▶ TASKS TO CARRY OUT:
1. In the news item on Shadow People, what reason does Michael Ohoven give for why people don't even want to talk about the phenomenon? Answer in one sentence.
2. Say whether each statement agrees with the news item on Shadow People, answering yes or no and quoting the deciding words: (a) Shadow People is Matthew Arnold's first big screen film. (b) Anchor Bay Films made its deal with sales agent Arclight Films. (c) Michael Ohoven announced the deal.
3. Summarize the news item on Shadow People in two sentences.

▶ PAGE EXCERPT:
****************
Cannes 2012: 'Shadow People' Picked Up by Anchor Bay for North America, the U.K, New Zealand
Matthew Arnold's big screen debut Shadow People, starring Dallas Roberts and Alison Eastwood is to scare up audiences across North America, the U.K. and Australia/New Zealand.
Billed as a supernatural thriller, Arnold's film is based on true story about a small town radio personality who unravels a conspiracy about encounters with mysterious beings.
Such "shadow people" were the cause of hundreds of unexplained deaths in the 1980s in the U.S.
Anchor Bay Films has acquired all rights for North America, U.K. and Australia/New Zealand to the picture in a multi-territory deal struck with sales agent Arclight Films.
The movie is produced by Michael Ohoven (Capote) and the deal was announced by Anchor Bay Entertainment president Bill Clark.
"When I first heard this concept, I couldn't sleep at night,” said Ohoven. "We had found a very real and terrifying phenomenon that affects millions of people worldwide and has even killed some of them. The idea is so terrifying that people don't even want to talk about it."
****************
[Data entries]
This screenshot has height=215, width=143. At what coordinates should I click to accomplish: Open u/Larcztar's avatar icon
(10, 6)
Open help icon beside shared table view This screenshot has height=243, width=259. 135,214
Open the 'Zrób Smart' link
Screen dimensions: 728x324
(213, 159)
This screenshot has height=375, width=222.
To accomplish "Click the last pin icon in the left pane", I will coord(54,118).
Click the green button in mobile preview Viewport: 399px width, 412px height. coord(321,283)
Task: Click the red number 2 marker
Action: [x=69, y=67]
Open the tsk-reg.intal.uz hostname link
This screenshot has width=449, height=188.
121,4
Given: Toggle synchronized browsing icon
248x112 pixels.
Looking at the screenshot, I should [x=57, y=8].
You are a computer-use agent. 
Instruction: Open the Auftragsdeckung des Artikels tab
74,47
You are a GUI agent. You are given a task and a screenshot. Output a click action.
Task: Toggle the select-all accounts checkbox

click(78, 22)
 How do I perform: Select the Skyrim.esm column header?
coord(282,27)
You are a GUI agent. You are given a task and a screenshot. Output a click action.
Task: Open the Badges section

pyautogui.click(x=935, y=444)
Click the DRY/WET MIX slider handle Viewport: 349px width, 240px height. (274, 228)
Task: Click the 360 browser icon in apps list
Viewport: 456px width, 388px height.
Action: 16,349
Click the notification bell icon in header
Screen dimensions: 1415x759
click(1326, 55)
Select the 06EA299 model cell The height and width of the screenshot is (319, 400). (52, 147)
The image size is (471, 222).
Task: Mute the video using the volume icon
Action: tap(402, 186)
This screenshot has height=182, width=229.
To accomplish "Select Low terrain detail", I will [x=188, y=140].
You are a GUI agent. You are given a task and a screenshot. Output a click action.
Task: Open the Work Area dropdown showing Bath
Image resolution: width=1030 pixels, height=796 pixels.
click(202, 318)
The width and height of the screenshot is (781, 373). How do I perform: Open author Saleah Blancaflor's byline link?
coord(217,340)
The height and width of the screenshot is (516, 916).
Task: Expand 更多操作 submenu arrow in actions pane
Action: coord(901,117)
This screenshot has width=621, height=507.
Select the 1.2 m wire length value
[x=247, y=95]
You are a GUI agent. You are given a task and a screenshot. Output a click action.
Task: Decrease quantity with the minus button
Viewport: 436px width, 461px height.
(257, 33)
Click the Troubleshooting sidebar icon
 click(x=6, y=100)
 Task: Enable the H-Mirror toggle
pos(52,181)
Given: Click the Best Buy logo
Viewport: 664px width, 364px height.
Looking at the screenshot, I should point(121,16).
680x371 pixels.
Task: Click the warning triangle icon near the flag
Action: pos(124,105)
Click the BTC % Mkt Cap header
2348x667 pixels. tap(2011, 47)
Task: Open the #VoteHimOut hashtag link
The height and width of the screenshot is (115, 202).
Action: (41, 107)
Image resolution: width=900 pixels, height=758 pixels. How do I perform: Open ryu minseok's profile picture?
****************
▶ ANSWERS TO THE PROBLEMS:
1. Ohoven says the idea is so terrifying that people don't even want to talk about it.

2.
(a) Yes: "Matthew Arnold's big screen debut Shadow People"
(b) Yes: "in a multi-territory deal struck with sales agent Arclight Films"
(c) No: "the deal was announced by Anchor Bay Entertainment president Bill Clark"

3. Anchor Bay Films has acquired all rights for North America, the U.K. and Australia/New Zealand to Shadow People, Matthew Arnold's big screen debut starring Dallas Roberts and Alison Eastwood, in a deal with sales agent Arclight Films. The supernatural thriller, produced by Michael Ohoven, is based on a true story about a small town radio personality who unravels a conspiracy about encounters with mysterious beings.